ヨガの歴史
ヨガの歴史は古く、明確な起源は定かではないようです。紀元前2500年〜1800年ごろのインダス文明に、その遠い起源をもつ可能性が指摘されています。インダス文明の都市遺跡であるモヘンジョ・ダロからは、ヨガの坐法を組み瞑想する神像や、様々なポーズをとる陶器製の小さな像などが見つかっていることから、ヨガの歴史の長さを感じます。
またヨガという語が見出される最も古い書物は、紀元前800年〜紀元前500年の「古ウパニシャッド初期」に成立した「タイッティリーヤ・ウパニシャッド」です。あと紀元前350年〜紀元前300年頃に成立したとされる「カタ・ウパニシャッド」にはヨガとして最古の説明が載っています。

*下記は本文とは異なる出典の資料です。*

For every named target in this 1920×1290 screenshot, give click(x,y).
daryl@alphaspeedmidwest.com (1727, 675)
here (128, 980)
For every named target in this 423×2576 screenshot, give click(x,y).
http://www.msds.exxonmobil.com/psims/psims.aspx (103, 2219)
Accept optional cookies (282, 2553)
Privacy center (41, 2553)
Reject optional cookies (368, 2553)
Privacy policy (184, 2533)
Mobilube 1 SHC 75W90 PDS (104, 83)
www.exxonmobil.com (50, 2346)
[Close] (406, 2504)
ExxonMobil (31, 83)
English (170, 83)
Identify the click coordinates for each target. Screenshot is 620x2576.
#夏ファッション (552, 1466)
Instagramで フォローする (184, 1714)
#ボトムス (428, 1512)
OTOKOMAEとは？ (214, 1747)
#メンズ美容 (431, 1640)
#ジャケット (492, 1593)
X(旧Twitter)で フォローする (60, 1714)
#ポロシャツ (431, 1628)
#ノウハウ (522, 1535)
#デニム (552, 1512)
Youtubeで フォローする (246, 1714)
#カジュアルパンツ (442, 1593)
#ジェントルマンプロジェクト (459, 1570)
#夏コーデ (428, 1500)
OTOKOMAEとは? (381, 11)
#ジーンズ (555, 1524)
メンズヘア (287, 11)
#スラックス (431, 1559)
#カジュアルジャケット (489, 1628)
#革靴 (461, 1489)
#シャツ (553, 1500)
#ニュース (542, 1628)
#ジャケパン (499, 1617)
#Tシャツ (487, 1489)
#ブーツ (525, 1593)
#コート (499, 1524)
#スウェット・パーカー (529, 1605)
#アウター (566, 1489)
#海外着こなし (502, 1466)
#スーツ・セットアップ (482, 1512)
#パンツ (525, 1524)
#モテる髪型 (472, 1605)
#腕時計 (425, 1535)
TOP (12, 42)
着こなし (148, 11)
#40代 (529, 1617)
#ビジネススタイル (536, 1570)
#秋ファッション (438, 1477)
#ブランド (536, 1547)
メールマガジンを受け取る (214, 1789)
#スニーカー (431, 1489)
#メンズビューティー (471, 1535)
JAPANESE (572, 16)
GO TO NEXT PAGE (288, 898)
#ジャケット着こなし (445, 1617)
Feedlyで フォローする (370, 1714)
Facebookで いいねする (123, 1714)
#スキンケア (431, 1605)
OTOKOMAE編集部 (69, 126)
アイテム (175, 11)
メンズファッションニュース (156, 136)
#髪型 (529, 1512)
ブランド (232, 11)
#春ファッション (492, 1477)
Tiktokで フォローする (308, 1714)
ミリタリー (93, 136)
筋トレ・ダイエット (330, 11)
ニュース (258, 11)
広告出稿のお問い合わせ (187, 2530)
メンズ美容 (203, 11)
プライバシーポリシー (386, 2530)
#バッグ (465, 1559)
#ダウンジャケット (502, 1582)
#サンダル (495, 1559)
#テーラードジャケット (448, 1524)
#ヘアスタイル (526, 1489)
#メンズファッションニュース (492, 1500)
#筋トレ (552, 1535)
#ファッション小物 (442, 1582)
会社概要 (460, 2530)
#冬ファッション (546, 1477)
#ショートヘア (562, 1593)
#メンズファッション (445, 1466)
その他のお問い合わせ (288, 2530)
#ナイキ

2世紀〜4世紀ごろには、サーンキヤ学派の形而上学を理論的な基礎として「ヨーガ・スートラ」とまとめられ、解脱への実践方法として体系づけられました。内容は観想法によるヨガ、静的なヨガで、それゆえ「ラージャ・ヨーガ」(王のヨーガ)と呼ばれています。その方法がアシュタンガ・ヨーガと言われる八つの段階のヨーガであで、ヤマ(禁戒)、ニヤマ(勧戒)、アーサナ(座法)、プラーナヤーマ(呼吸法)、プラチャハーラ(一心集中)、ダラナ(凝念)、ディヤーナ(静慮)、サマーディ(三昧)です。
ヨガはバラモン教、仏教、ジャイナ教の修行法でもあり、またハタ・ヨーガの経典の中にハタ・ヨーガ・プラディピカー、ゲーランダ・サンヒター、シヴァ・サンヒターというのもあります。インドの思想と歴史はヨガと共にある感じですね。